• Source records:
+++

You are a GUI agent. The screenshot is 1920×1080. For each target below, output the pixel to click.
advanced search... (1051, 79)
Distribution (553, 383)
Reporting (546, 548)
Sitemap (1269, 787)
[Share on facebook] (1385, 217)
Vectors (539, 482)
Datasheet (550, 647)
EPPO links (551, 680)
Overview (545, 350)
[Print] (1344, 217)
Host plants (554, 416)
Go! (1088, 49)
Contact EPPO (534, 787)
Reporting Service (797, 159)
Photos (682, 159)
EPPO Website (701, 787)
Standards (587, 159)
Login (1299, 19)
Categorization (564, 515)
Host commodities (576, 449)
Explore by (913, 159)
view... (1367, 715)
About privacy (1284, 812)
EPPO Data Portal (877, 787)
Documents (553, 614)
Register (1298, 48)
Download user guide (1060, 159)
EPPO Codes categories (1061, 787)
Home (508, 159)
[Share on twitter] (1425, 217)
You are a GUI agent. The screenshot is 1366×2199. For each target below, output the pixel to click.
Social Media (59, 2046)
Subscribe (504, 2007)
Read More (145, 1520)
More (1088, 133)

+++

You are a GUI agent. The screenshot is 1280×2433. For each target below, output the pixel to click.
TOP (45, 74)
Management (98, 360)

+++

• Task to complete:
Find every line in the records that uses the string "below", then copy it.

• Output of the exercise:
You are a GUI agent. The screenshot is 1920×1080. For each target below, output the pixel to click.
You are a GUI agent. The screenshot is 1366×2199. For each target below, output the pixel to click.
You are a GUI agent. The screenshot is 1280×2433. For each target below, output the pixel to click.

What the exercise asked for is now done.